Consider public schools, which are in dire need of facility upgrades. A GAO report released last year found that 54 percent of public school districts need to update or replace multiple building systems or features in their schools. This is especially true for low-income school districts which too often have aging and unsanitary buildings, and which are sometimes forced to close their doors due to inadequate heating and cooling. The lack of modern and healthy buildings in these communities is a missed opportunity to improve the learning ability of students while attracting and supporting teachers.

As President Biden said, addressing this disparity by investing in modern and sustainable school facilities should definitely be part of the infrastructure package. But we need to make sure we rebuild them better. With nearly 100,000 K-12 public schools nationwide spending $ 8 billion a year on energy, this is a tremendous opportunity to cut greenhouse gas emissions and cut costs. Simple steps like requiring sustainability standards such as ENERGY STAR and LEED for major school renovations and new construction projects that receive funding would not only achieve massive savings and emissions reductions, but also save money. improve indoor air quality.

Affordable housing is another good example. President Biden has made safe, energy efficient and affordable housing a pillar of his Build Back Better platform because it serves many goals: it solves the housing affordability crisis, creates jobs and reduces consumption of housing. energy and associated carbon emissions. But could Congress – in the blitz to seize the precarious openness they have to adopt something – could it approve the funding while failing to incorporate meaningful climate criteria? The result could once again lead to another generation of affordable housing that wastes energy, imposing high energy costs on residents and increasing emissions for decades. We must insist on minimum energy performance for any new funded project, with incentives or priority treatment for projects that go beyond.
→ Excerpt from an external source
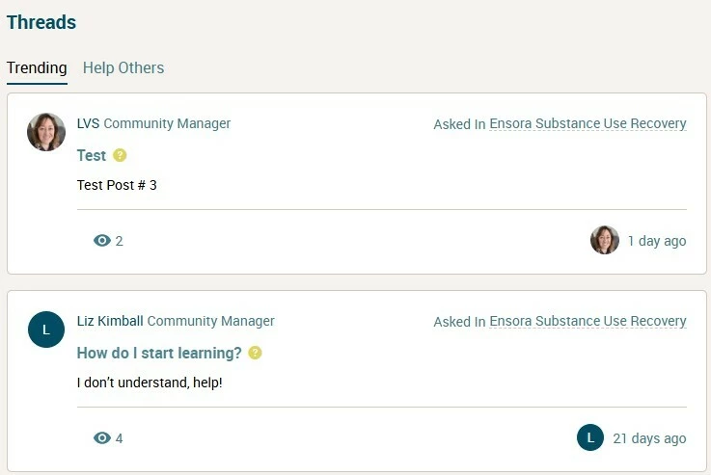
Task: Click eye views icon on Test thread
Action: (102, 241)
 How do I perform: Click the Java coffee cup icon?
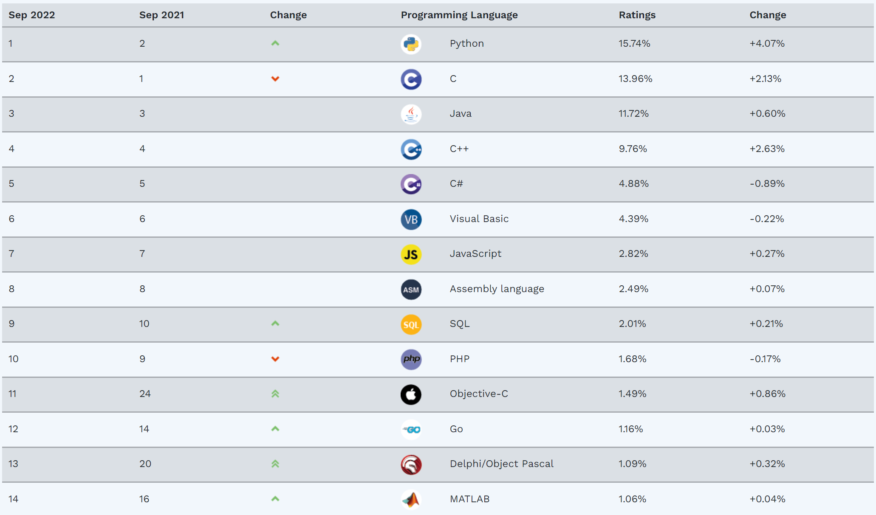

This is not an empty concern. The infrastructure we are talking about accounts for the vast majority of US greenhouse gas emissions: homes and buildings account for almost 40% while transportation accounts for about a third. And Congress is already showing its willingness to let lax demands pass. In the bipartisan infrastructure legislation recently passed by the Senate, for example, a new carbon reduction program for transportation projects considerably relaxed the original climatic requirements that states must follow to receive grants, leaving loopholes that could result in projects across the country that do not actually reduce emissions. The risk of further easing is even higher in the second act of the infrastructure package – the Democratic-only budget reconciliation package that will follow the bipartisan bill – because of the obscure procedural rules surrounding the legislation.

To be sure, Congress and the administration are showing signs of getting it right. They should be applauded for emphasizing climate and resilience in a variety of sectors, and for recognizing that it is not enough to deal only with the power generation sector. They are also smartly taking a longer-term approach to spending than was done under the Obama-era Revival Act, where “out-of-the-box” projects were needed for immediate economic impact. . We are in a different economic situation than we were then, and we can take longer to inject that money into our communities.

However, even the best of intentions could get lost in the difficult political process of a single infrastructure package. We urge lawmakers and administration to stand firm and get it right. Like the recent Intergovernmental Panel on Climate Change report warns, we cannot afford not to.

Evans is federal legislative director at the US Green Building Council.